Exercise details: Type out every line of the data again, exactly.

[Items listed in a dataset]
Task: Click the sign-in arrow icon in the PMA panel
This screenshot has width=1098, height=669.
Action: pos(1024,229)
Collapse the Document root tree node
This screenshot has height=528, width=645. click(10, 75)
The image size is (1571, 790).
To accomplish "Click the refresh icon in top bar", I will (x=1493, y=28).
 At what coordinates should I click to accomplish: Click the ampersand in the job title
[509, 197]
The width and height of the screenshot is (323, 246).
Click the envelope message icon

Exercise result:
Task: Click the sign-in arrow icon in the PMA panel
This screenshot has width=1098, height=669.
Action: pos(1024,229)
Collapse the Document root tree node
This screenshot has height=528, width=645. click(10, 75)
The image size is (1571, 790).
To accomplish "Click the refresh icon in top bar", I will (x=1493, y=28).
 At what coordinates should I click to accomplish: Click the ampersand in the job title
[509, 197]
The width and height of the screenshot is (323, 246).
Click the envelope message icon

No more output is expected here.